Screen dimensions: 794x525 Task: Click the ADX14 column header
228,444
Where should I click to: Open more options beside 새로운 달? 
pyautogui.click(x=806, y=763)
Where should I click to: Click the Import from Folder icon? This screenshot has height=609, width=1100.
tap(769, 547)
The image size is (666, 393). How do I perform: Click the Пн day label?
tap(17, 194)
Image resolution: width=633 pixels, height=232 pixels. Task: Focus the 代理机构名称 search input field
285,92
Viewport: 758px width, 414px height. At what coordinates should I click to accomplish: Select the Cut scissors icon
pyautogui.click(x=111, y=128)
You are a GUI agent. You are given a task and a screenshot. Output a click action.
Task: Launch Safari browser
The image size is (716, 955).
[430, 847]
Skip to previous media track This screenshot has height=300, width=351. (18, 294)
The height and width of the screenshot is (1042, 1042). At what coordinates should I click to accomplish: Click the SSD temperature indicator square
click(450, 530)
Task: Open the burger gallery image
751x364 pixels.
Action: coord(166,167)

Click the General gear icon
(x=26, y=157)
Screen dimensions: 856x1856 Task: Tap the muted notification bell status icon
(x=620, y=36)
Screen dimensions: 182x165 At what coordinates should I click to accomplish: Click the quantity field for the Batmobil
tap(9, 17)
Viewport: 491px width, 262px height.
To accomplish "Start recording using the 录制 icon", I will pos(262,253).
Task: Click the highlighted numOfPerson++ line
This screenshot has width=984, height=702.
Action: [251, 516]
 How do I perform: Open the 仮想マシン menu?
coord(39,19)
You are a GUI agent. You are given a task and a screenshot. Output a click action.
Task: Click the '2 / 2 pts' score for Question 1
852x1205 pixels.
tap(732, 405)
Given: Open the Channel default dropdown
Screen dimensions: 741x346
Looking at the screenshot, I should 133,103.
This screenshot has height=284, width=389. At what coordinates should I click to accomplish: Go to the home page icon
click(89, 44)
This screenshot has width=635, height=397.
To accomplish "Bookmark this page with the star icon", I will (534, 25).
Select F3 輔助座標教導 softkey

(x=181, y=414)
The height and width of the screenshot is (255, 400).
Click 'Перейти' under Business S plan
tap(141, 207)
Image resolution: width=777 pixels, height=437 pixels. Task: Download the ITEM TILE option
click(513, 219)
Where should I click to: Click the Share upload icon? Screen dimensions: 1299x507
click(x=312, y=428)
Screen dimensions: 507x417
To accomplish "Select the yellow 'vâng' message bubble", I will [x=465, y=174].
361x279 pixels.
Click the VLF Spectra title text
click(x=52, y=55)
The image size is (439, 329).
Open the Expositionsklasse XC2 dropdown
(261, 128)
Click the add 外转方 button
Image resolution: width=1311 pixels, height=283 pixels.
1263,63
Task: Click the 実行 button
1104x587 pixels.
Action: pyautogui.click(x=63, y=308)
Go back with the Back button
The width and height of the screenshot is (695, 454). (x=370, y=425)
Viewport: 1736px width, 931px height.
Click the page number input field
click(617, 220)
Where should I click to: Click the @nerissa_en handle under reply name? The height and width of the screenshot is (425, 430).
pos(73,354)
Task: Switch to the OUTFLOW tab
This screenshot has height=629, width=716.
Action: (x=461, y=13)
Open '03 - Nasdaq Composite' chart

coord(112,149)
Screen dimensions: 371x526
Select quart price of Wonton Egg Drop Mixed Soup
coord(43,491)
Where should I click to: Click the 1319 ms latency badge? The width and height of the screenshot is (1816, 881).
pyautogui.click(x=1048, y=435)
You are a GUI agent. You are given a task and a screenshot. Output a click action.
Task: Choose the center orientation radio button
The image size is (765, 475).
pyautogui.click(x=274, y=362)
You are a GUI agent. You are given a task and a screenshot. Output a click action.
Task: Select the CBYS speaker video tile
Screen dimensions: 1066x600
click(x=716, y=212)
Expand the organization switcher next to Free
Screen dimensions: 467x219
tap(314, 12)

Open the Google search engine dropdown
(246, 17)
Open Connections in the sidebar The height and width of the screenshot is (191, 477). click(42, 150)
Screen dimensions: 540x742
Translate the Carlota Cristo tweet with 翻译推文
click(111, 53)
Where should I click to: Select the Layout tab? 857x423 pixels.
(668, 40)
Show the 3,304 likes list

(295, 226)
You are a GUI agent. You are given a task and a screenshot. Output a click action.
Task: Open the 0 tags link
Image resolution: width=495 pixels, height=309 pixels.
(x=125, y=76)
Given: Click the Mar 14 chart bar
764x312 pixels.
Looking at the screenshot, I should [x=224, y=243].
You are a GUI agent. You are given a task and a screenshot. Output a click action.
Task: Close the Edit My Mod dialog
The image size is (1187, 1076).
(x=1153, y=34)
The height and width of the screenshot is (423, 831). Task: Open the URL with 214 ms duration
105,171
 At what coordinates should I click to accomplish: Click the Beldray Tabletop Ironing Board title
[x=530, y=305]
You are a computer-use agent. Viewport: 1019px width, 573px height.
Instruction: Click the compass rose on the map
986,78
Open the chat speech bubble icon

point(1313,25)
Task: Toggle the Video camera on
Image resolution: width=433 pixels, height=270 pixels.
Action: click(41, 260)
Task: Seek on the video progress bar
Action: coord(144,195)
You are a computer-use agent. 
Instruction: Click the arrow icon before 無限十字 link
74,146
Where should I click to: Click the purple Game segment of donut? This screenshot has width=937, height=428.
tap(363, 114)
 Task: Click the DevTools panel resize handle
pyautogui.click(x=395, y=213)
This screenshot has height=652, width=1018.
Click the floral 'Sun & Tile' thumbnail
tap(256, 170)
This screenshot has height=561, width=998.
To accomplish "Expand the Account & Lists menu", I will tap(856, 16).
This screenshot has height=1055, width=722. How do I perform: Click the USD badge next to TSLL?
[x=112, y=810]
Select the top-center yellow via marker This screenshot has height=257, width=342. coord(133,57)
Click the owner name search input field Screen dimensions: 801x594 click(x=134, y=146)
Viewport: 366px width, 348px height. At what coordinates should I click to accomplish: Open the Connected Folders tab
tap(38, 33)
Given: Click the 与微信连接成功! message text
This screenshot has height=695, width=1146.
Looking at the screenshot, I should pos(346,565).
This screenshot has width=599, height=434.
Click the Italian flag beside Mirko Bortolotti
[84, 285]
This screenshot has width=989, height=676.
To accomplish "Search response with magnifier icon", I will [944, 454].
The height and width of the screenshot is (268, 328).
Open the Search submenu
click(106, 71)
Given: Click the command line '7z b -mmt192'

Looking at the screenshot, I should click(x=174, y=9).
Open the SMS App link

→ Exercise details: Copy the data exactly as it was presented.

→ Output of the exercise:
Screen dimensions: 794x525 Task: Click the ADX14 column header
228,444
Where should I click to: Open more options beside 새로운 달? 
pyautogui.click(x=806, y=763)
Where should I click to: Click the Import from Folder icon? This screenshot has height=609, width=1100.
tap(769, 547)
The image size is (666, 393). How do I perform: Click the Пн day label?
tap(17, 194)
Image resolution: width=633 pixels, height=232 pixels. Task: Focus the 代理机构名称 search input field
285,92
Viewport: 758px width, 414px height. At what coordinates should I click to accomplish: Select the Cut scissors icon
pyautogui.click(x=111, y=128)
You are a GUI agent. You are given a task and a screenshot. Output a click action.
Task: Launch Safari browser
The image size is (716, 955).
[430, 847]
Skip to previous media track This screenshot has height=300, width=351. (18, 294)
The height and width of the screenshot is (1042, 1042). At what coordinates should I click to accomplish: Click the SSD temperature indicator square
click(450, 530)
Task: Open the burger gallery image
751x364 pixels.
Action: coord(166,167)

Click the General gear icon
(x=26, y=157)
Screen dimensions: 856x1856 Task: Tap the muted notification bell status icon
(x=620, y=36)
Screen dimensions: 182x165 At what coordinates should I click to accomplish: Click the quantity field for the Batmobil
tap(9, 17)
Viewport: 491px width, 262px height.
To accomplish "Start recording using the 录制 icon", I will pos(262,253).
Task: Click the highlighted numOfPerson++ line
This screenshot has width=984, height=702.
Action: [251, 516]
 How do I perform: Open the 仮想マシン menu?
coord(39,19)
You are a GUI agent. You are given a task and a screenshot. Output a click action.
Task: Click the '2 / 2 pts' score for Question 1
852x1205 pixels.
tap(732, 405)
Given: Open the Channel default dropdown
Screen dimensions: 741x346
Looking at the screenshot, I should 133,103.
This screenshot has height=284, width=389. At what coordinates should I click to accomplish: Go to the home page icon
click(89, 44)
This screenshot has width=635, height=397.
To accomplish "Bookmark this page with the star icon", I will (534, 25).
Select F3 輔助座標教導 softkey

(x=181, y=414)
The height and width of the screenshot is (255, 400).
Click 'Перейти' under Business S plan
tap(141, 207)
Image resolution: width=777 pixels, height=437 pixels. Task: Download the ITEM TILE option
click(513, 219)
Where should I click to: Click the Share upload icon? Screen dimensions: 1299x507
click(x=312, y=428)
Screen dimensions: 507x417
To accomplish "Select the yellow 'vâng' message bubble", I will [x=465, y=174].
361x279 pixels.
Click the VLF Spectra title text
click(x=52, y=55)
The image size is (439, 329).
Open the Expositionsklasse XC2 dropdown
(261, 128)
Click the add 外转方 button
Image resolution: width=1311 pixels, height=283 pixels.
1263,63
Task: Click the 実行 button
1104x587 pixels.
Action: pyautogui.click(x=63, y=308)
Go back with the Back button
The width and height of the screenshot is (695, 454). (x=370, y=425)
Viewport: 1736px width, 931px height.
Click the page number input field
click(617, 220)
Where should I click to: Click the @nerissa_en handle under reply name? The height and width of the screenshot is (425, 430).
pos(73,354)
Task: Switch to the OUTFLOW tab
This screenshot has height=629, width=716.
Action: (x=461, y=13)
Open '03 - Nasdaq Composite' chart

coord(112,149)
Screen dimensions: 371x526
Select quart price of Wonton Egg Drop Mixed Soup
coord(43,491)
Where should I click to: Click the 1319 ms latency badge? The width and height of the screenshot is (1816, 881).
pyautogui.click(x=1048, y=435)
You are a GUI agent. You are given a task and a screenshot. Output a click action.
Task: Choose the center orientation radio button
The image size is (765, 475).
pyautogui.click(x=274, y=362)
You are a GUI agent. You are given a task and a screenshot. Output a click action.
Task: Select the CBYS speaker video tile
Screen dimensions: 1066x600
click(x=716, y=212)
Expand the organization switcher next to Free
Screen dimensions: 467x219
tap(314, 12)

Open the Google search engine dropdown
(246, 17)
Open Connections in the sidebar The height and width of the screenshot is (191, 477). click(42, 150)
Screen dimensions: 540x742
Translate the Carlota Cristo tweet with 翻译推文
click(111, 53)
Where should I click to: Select the Layout tab? 857x423 pixels.
(668, 40)
Show the 3,304 likes list

(295, 226)
You are a GUI agent. You are given a task and a screenshot. Output a click action.
Task: Open the 0 tags link
Image resolution: width=495 pixels, height=309 pixels.
(x=125, y=76)
Given: Click the Mar 14 chart bar
764x312 pixels.
Looking at the screenshot, I should [x=224, y=243].
You are a GUI agent. You are given a task and a screenshot. Output a click action.
Task: Close the Edit My Mod dialog
The image size is (1187, 1076).
(x=1153, y=34)
The height and width of the screenshot is (423, 831). Task: Open the URL with 214 ms duration
105,171
 At what coordinates should I click to accomplish: Click the Beldray Tabletop Ironing Board title
[x=530, y=305]
You are a computer-use agent. Viewport: 1019px width, 573px height.
Instruction: Click the compass rose on the map
986,78
Open the chat speech bubble icon

point(1313,25)
Task: Toggle the Video camera on
Image resolution: width=433 pixels, height=270 pixels.
Action: click(41, 260)
Task: Seek on the video progress bar
Action: coord(144,195)
You are a computer-use agent. 
Instruction: Click the arrow icon before 無限十字 link
74,146
Where should I click to: Click the purple Game segment of donut? This screenshot has width=937, height=428.
tap(363, 114)
 Task: Click the DevTools panel resize handle
pyautogui.click(x=395, y=213)
This screenshot has height=652, width=1018.
Click the floral 'Sun & Tile' thumbnail
tap(256, 170)
This screenshot has height=561, width=998.
To accomplish "Expand the Account & Lists menu", I will tap(856, 16).
This screenshot has height=1055, width=722. How do I perform: Click the USD badge next to TSLL?
[x=112, y=810]
Select the top-center yellow via marker This screenshot has height=257, width=342. coord(133,57)
Click the owner name search input field Screen dimensions: 801x594 click(x=134, y=146)
Viewport: 366px width, 348px height. At what coordinates should I click to accomplish: Open the Connected Folders tab
tap(38, 33)
Given: Click the 与微信连接成功! message text
This screenshot has height=695, width=1146.
Looking at the screenshot, I should pos(346,565).
This screenshot has width=599, height=434.
Click the Italian flag beside Mirko Bortolotti
[84, 285]
This screenshot has width=989, height=676.
To accomplish "Search response with magnifier icon", I will [944, 454].
The height and width of the screenshot is (268, 328).
Open the Search submenu
click(106, 71)
Given: Click the command line '7z b -mmt192'

Looking at the screenshot, I should click(x=174, y=9).
Open the SMS App link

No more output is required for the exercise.